### EXERCISE AIM
Reproduce the text of every item below word for word, and leave the pictures out.

### EXERCISE INPUT
━━━━

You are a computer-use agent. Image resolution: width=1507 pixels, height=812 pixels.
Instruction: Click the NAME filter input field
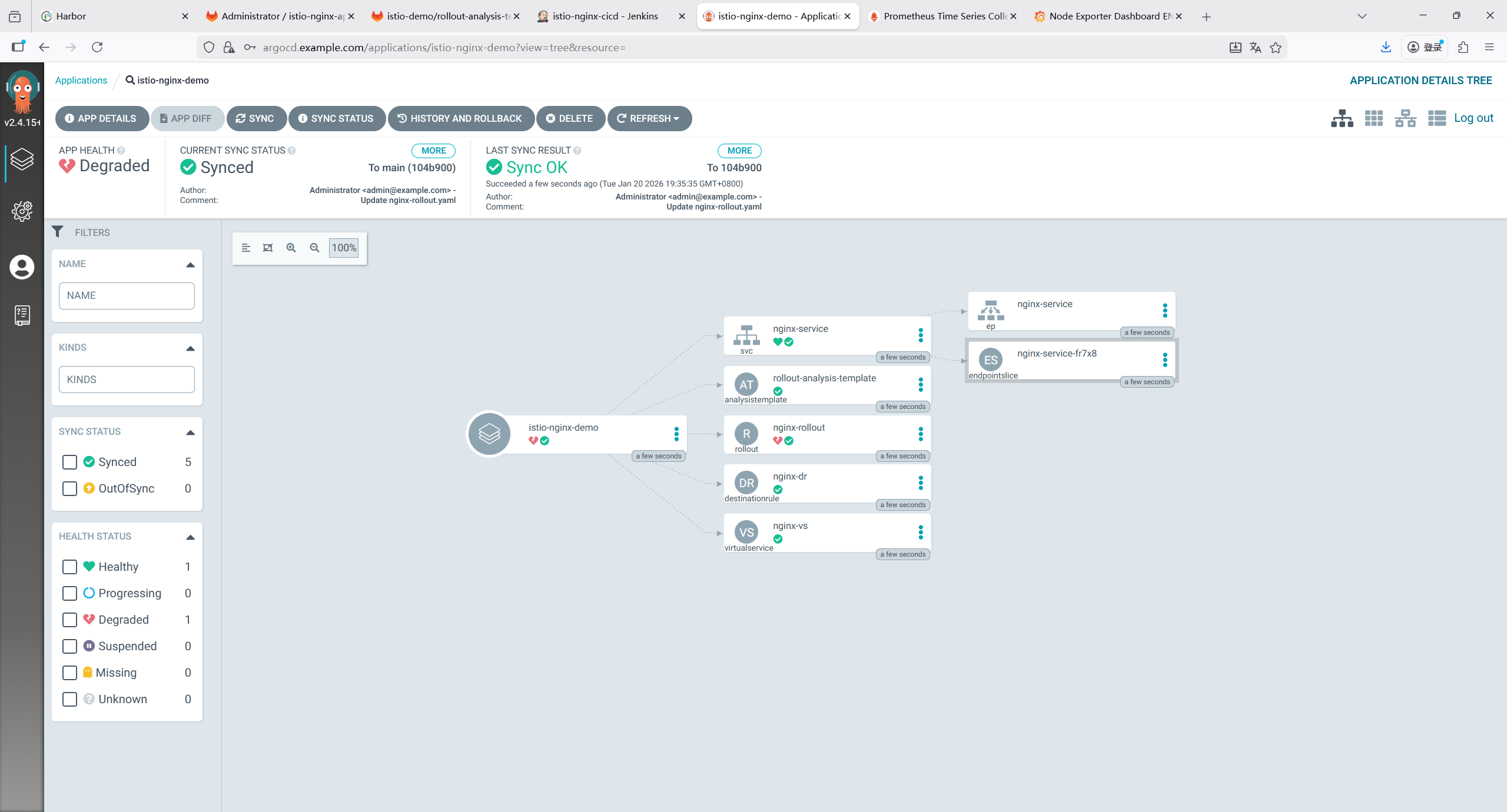tap(127, 295)
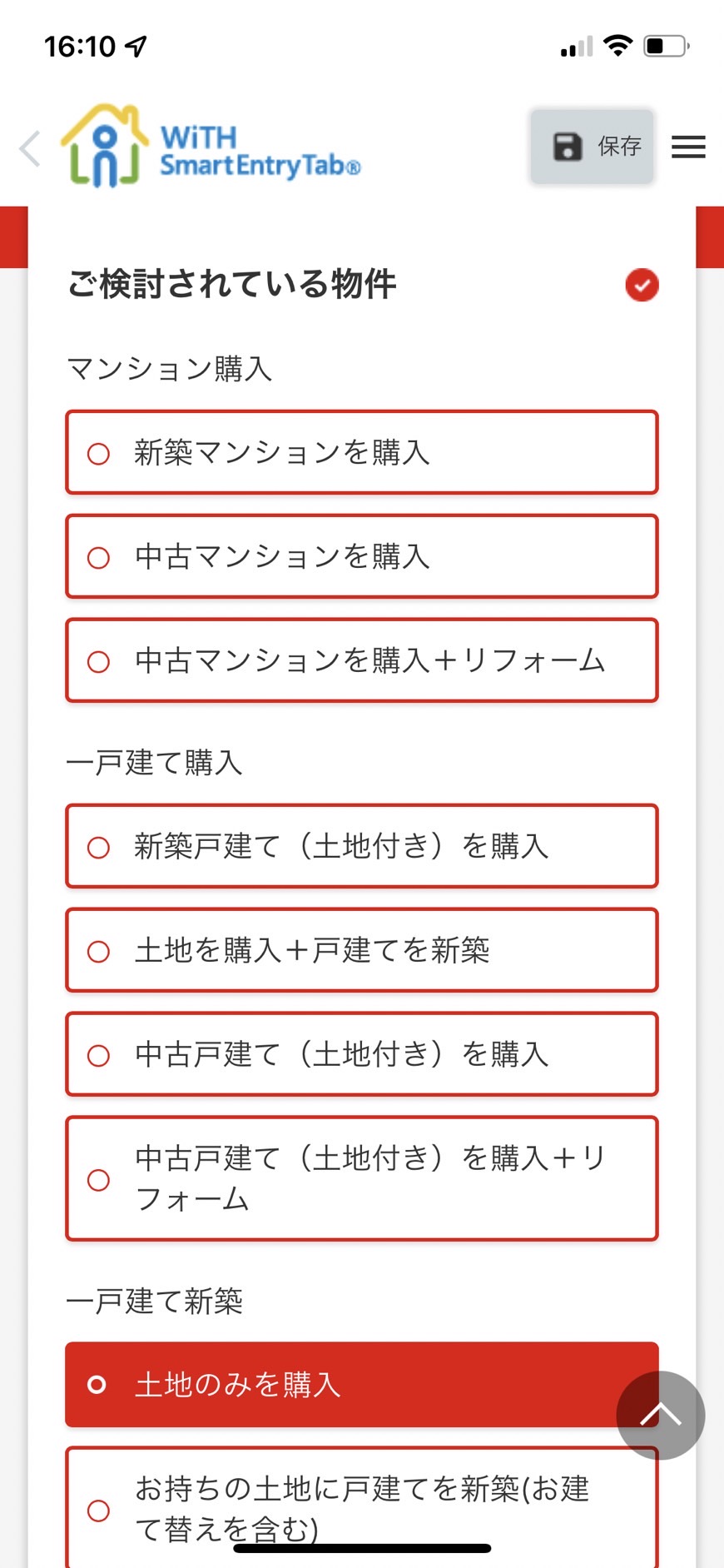
Task: Tap the scroll-to-top arrow button
Action: pos(661,1415)
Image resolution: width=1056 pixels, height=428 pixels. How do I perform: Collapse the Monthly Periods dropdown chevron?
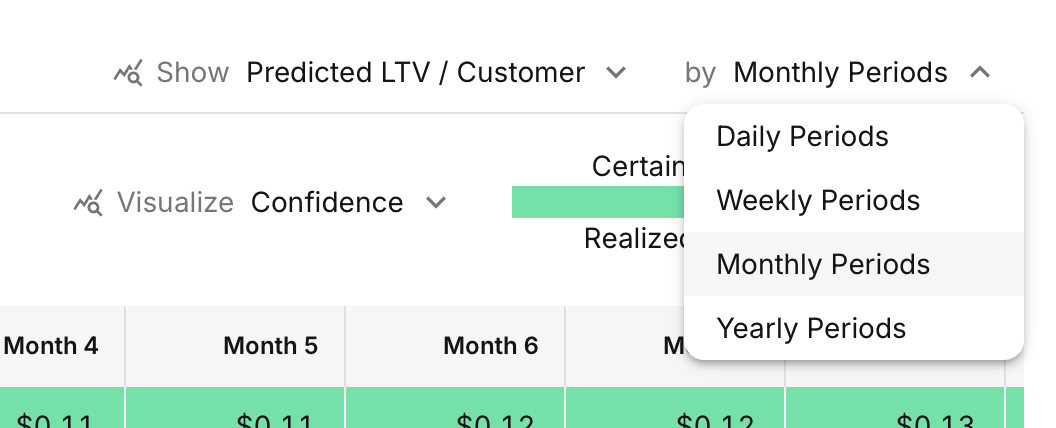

━━━━

### ANSWER TO THE PROBLEM
You are a computer-use agent. Image resolution: width=1507 pixels, height=812 pixels.
Instruction: Click the NAME filter input field
tap(127, 295)
Task: Tap the scroll-to-top arrow button
Action: pos(661,1415)
Image resolution: width=1056 pixels, height=428 pixels. How do I perform: Collapse the Monthly Periods dropdown chevron?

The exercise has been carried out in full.